This is why I hate it when people think there are N possible cases, and in a cascading if/else construct they only check for N-1 conditions and assume the remaining all fall within the Nth case. Thing is application logic in the real world is often fuzzy, it is entirely possible to overlook certain possibilities (which may or may not arise from bugs elsewhere); and even if you have considered all cases at present, future changes to other parts of the code may inadvertently introduce new possibilities.
Personally, I always check for all N conditions, and raise an exception when "the impossible" happens; this way, the application would fail noisily instead of silently doing something unintended. However, sometimes other people would "optimize" away my last condition, which is very frustrating.
Edit: Checking for all N cases helps with readability too.
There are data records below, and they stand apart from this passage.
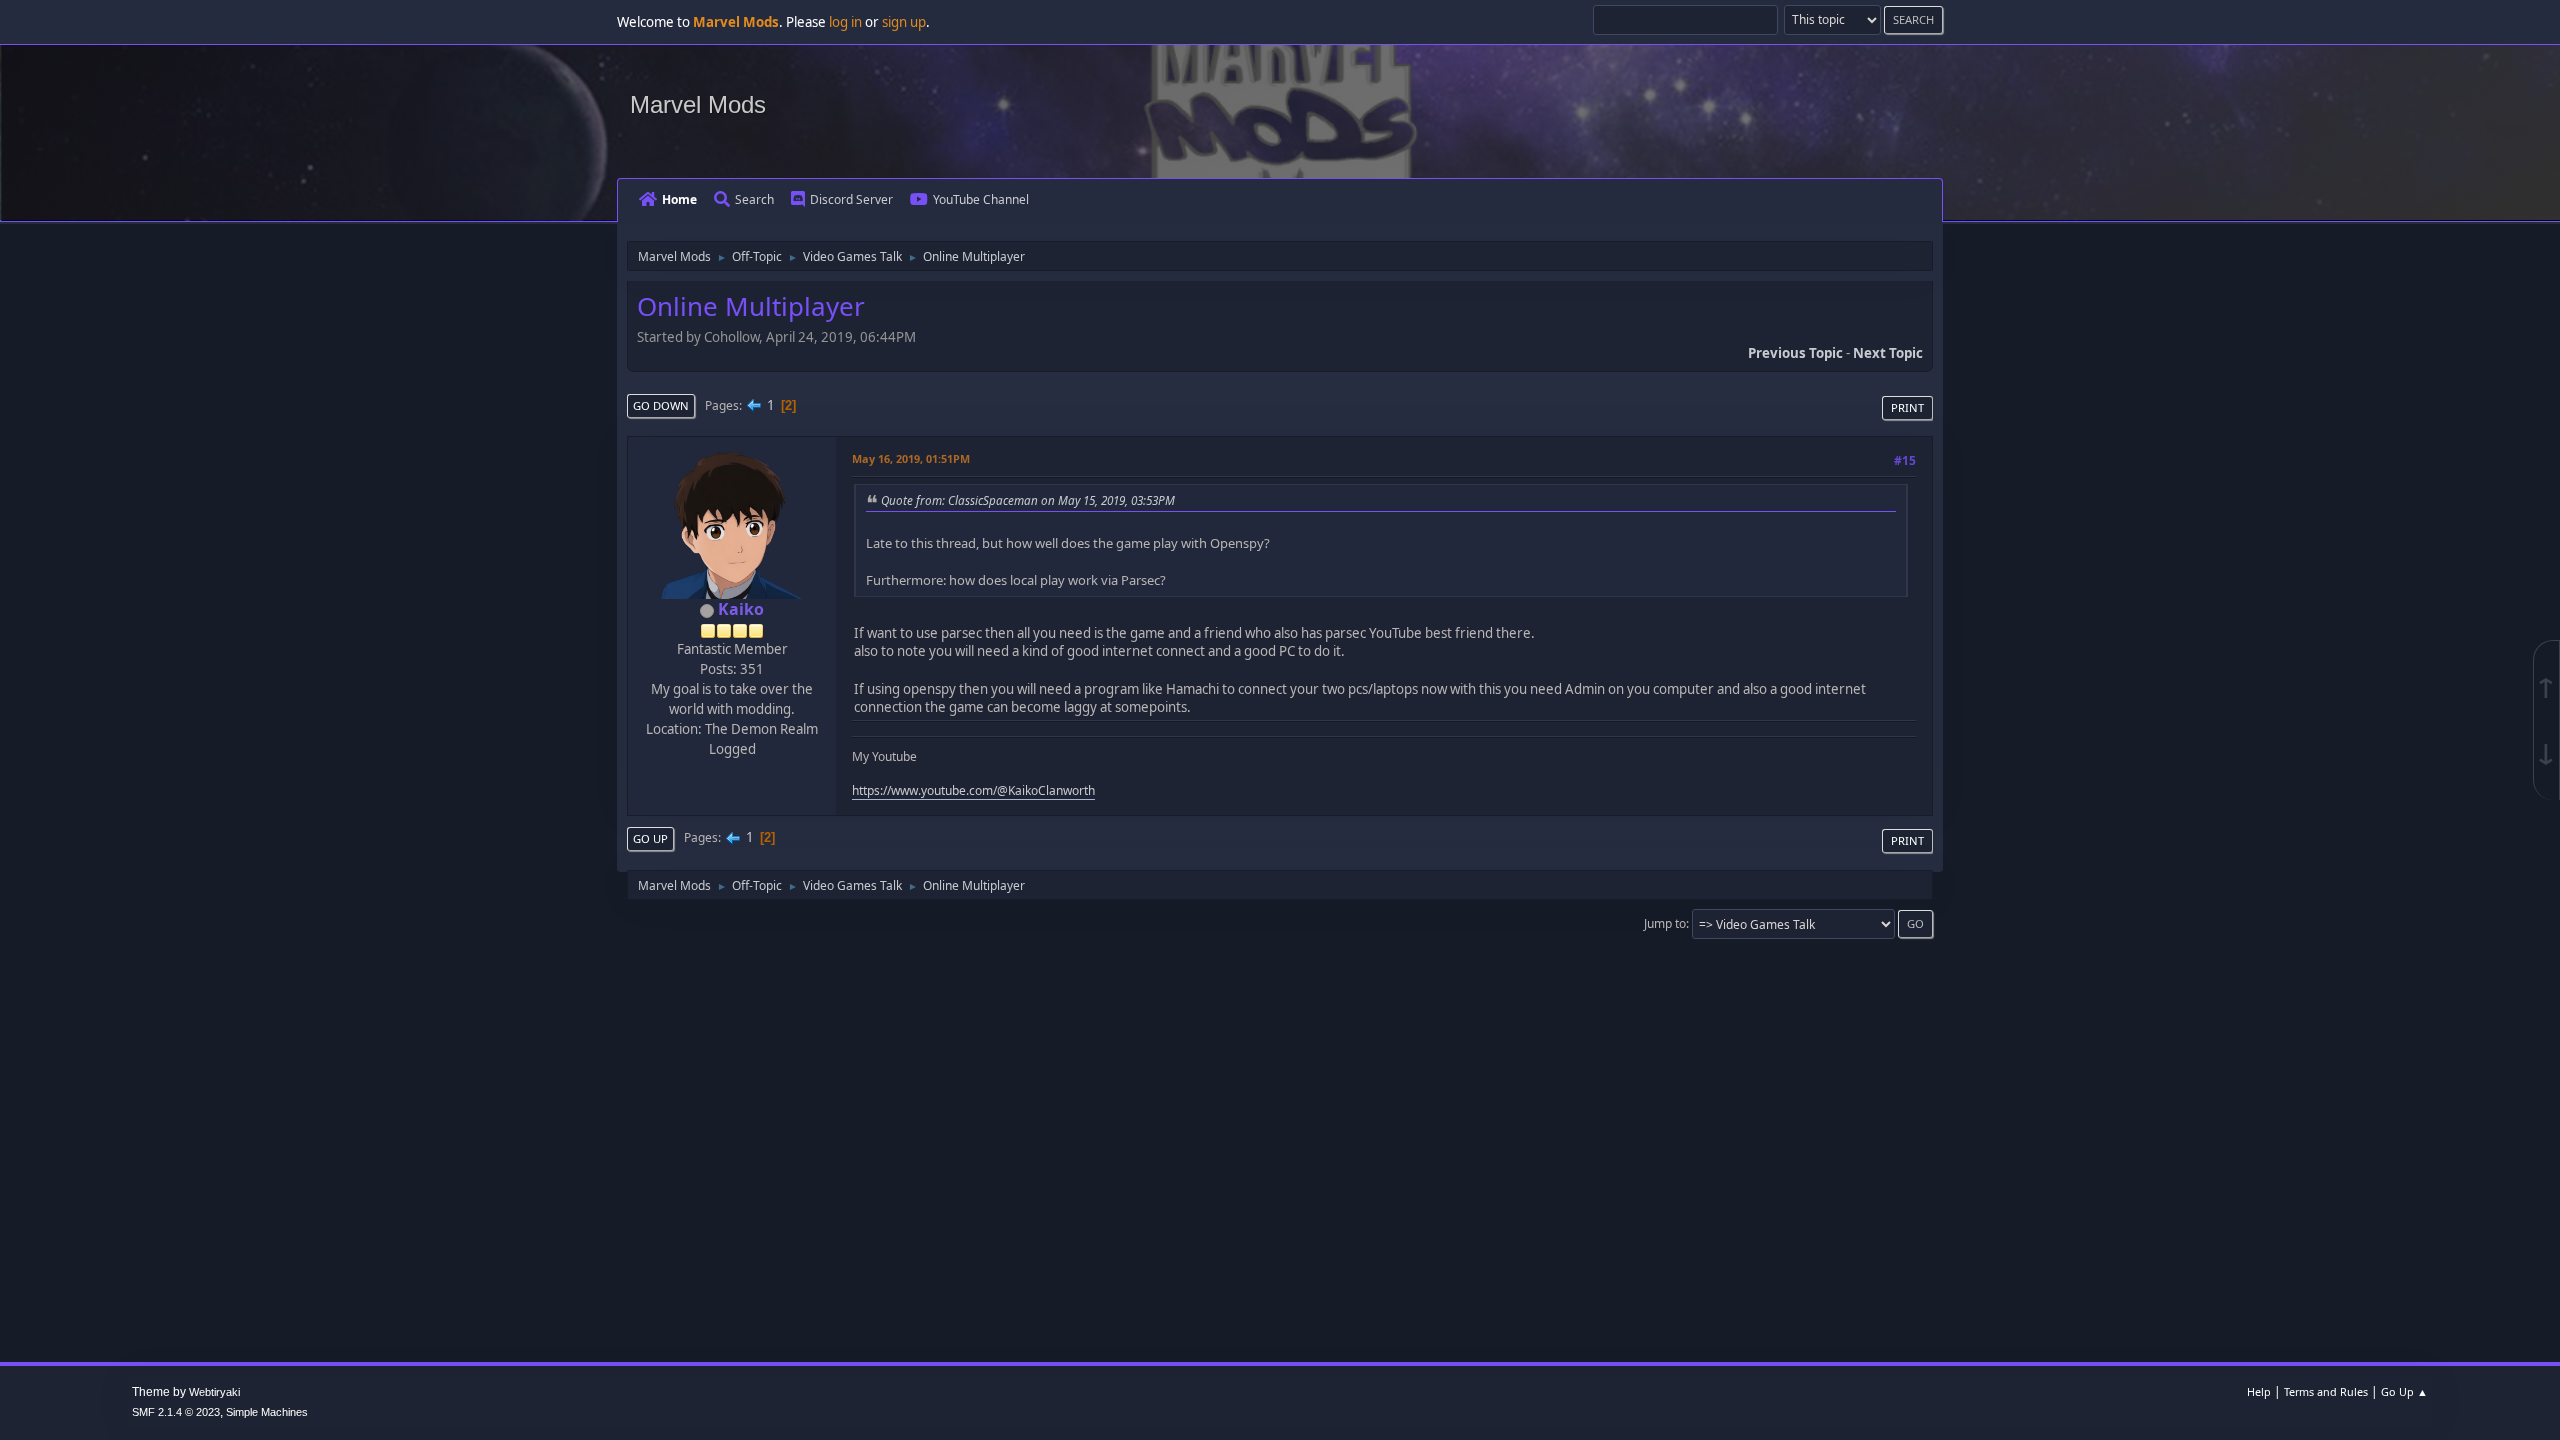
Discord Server (851, 199)
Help (2259, 1391)
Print (1907, 407)
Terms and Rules (2326, 1391)
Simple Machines (267, 1412)
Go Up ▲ (2404, 1391)
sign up (904, 22)
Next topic (1888, 353)
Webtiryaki (214, 1392)
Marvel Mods (698, 104)
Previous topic (1795, 353)
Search (754, 199)
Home (679, 199)
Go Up (650, 838)
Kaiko (741, 609)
Otherwise one has to figure out what exactly is the remaining case by exclusion, which is sometimes not at all obvious.
A common reason people don't do it the way you're suggesting is dogma about code coverage.
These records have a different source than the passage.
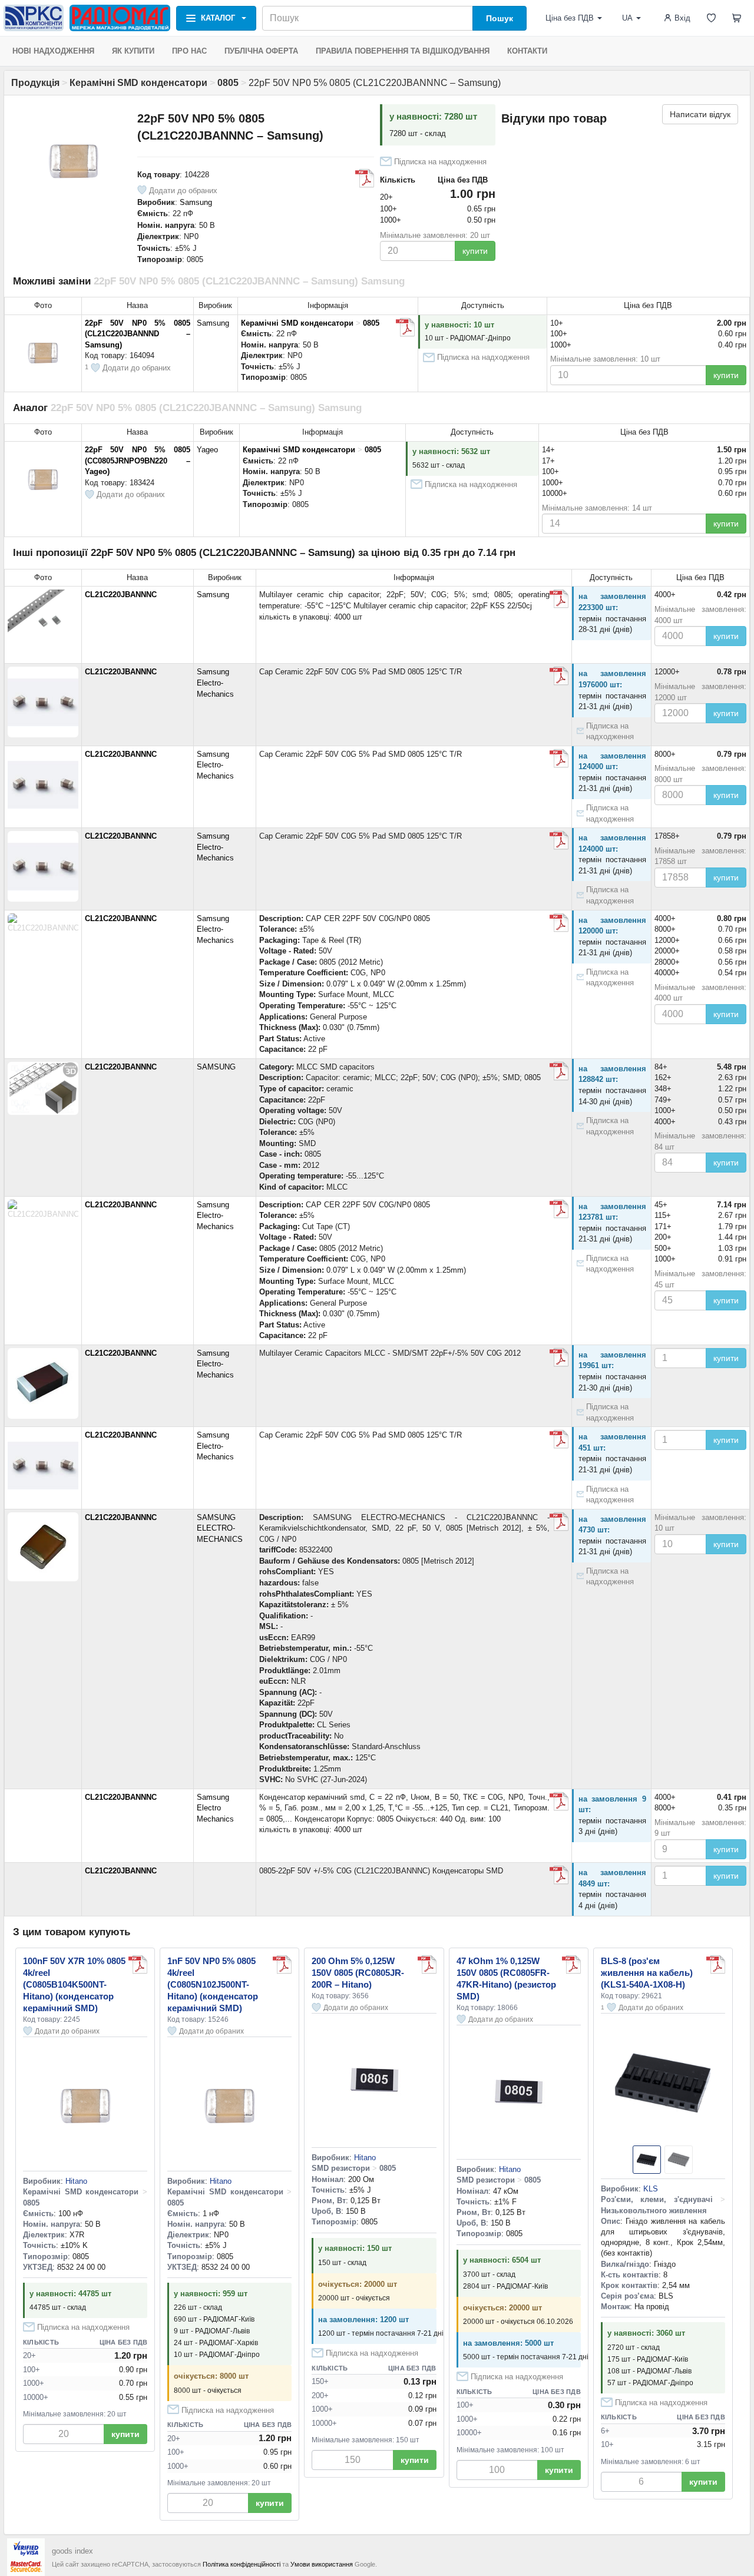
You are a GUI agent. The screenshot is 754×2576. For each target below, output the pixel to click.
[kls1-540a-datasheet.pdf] (715, 1964)
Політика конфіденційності (241, 2564)
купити (475, 251)
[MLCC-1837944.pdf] (559, 1357)
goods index (72, 2551)
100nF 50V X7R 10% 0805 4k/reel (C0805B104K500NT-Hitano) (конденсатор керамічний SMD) (74, 1984)
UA (627, 18)
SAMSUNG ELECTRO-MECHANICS (220, 1528)
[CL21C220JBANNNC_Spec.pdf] (559, 922)
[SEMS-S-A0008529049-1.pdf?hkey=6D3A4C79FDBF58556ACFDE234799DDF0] (559, 1521)
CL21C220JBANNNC (121, 594)
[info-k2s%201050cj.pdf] (559, 599)
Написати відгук (700, 114)
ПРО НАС (189, 51)
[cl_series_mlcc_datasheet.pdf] (364, 178)
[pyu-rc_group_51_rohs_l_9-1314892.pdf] (427, 1964)
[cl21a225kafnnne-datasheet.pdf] (405, 327)
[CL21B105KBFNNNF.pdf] (559, 1801)
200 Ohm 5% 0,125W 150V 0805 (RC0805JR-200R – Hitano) (358, 1972)
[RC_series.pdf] (571, 1964)
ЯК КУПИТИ (133, 51)
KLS (650, 2188)
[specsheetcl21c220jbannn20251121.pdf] (559, 676)
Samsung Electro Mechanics (215, 1808)
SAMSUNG (216, 1066)
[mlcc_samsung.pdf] (559, 1071)
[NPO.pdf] (282, 1964)
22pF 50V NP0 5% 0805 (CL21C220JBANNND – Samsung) (137, 334)
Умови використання (321, 2564)
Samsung (196, 202)
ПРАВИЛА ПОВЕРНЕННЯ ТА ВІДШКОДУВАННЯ (403, 51)
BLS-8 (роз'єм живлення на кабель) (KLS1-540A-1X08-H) (647, 1972)
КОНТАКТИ (527, 51)
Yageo (207, 449)
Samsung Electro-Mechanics (215, 682)
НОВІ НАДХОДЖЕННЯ (53, 51)
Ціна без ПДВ (569, 18)
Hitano (76, 2181)
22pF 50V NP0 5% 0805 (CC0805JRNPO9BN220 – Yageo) (137, 460)
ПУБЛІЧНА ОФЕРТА (261, 51)
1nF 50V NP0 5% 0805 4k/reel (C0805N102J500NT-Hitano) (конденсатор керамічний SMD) (212, 1984)
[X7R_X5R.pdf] (137, 1964)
If the code has branches for each possible case, and then an "else" to cover anything else (which raises an exception indicating something impossible has happened), there is often no good way to write a test that covers the "else" logic, since the coder doesn't believe there's a way to end up going there. Or if there is a way to force it to happen, it involves jumping through hoops that are too much effort.
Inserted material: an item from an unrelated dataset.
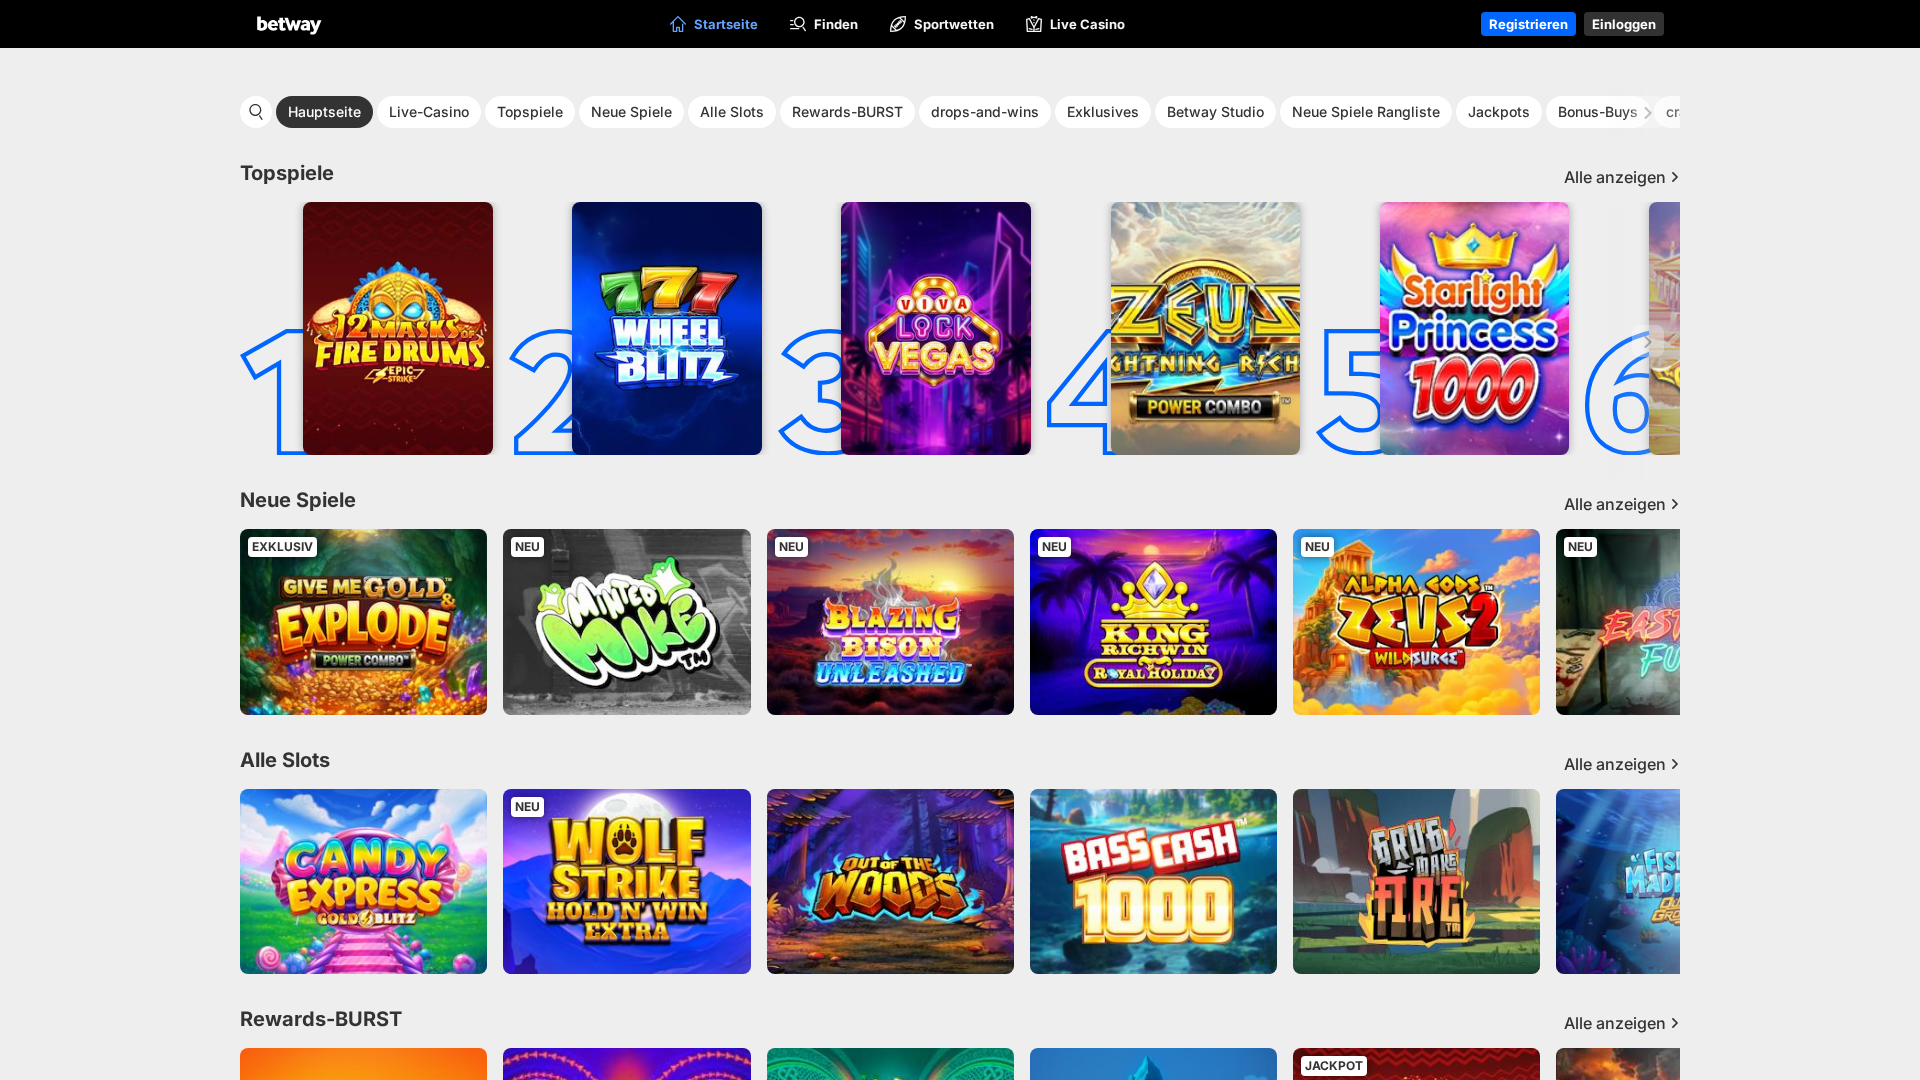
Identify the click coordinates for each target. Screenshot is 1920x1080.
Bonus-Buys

* Languages with pattern-matching will either crash at compile-time if the set of clauses is non-exhaustive, or at run time if a case is missing. That is, if you don't have a catch-all clause.
Cool language feature! I’ve done this in other languages using a code style policy where all “naked” else statements and ‘default’ inside a switch statement must throw an uncaught exception or otherwise deliberately crash.
Typescript has the `never` type, which is meant for values that are never used. You can combine that with other stuff to get something _like_ `unreachable!` but it's a bit hard to get working right to be honest.
In general I’d say testing the method in a controller is a smell,and in this particular case I’d suggest GET and POST should never have been handled by the same function. If GET did nothing but render the view sending a HEAD would be harmless.
While you're not wrong, if I explicitly tell the framework to only accept GET and POST, I consider it a bug if any other method "gets through", particularly since the docs don't say that can happen.
I assume the correct pattern for finite possible inputs would be something like
if request.post? || request.put? || more...
# do dangerous thing
else
# do safe thing
This of course ignores the smell which others have pointed out where with rails you would ideally have a totally different method get called in the first place for a GET vs a POST as you can have different actions for them in the controller.
if !request.get?
do_nothing
else
kill_one_person
end
What are possible states for NOT `!get?`, I have to think twice or all day thinking.
The problem is that real world program may have exception state you can't think of. If you write down a set of finite state; {A,B,C,D}.
if A
# For A, do nothing
else
# for B or C or D, kill a man
end
It's sure that if not A, it's going to be B|C|D. But what if it isn't? You could get an exceptional Z which will kill a man too. You know A better anything "else".
A cascading if/else construct can have up to 2^(N+1) possible combinations where N is the number of if-else constructs. That can become very hard to test. If you have more than two levels of nested if-else's you should probably refactor especially if it is security sensitive code. The mental model you have of your code is as complex as the code itself and there is no way that you will be able to accurately model some more complex than what you can see all at once. Scope reduction is super important if you want reliable code and function extraction is one way to achieve this. It also allows for much cleaner test setups.
Personally, I always check for all N conditions, and raise an exception when "the impossible" happens; this way, the application would fail noisily instead of silently doing something unintended. However, sometimes other people would "optimize" away my last condition, which is very frustrating.
Edit: Checking for all N cases helps with readability too. Otherwise one has to figure out what exactly is the remaining case by exclusion, which is sometimes not at all obvious.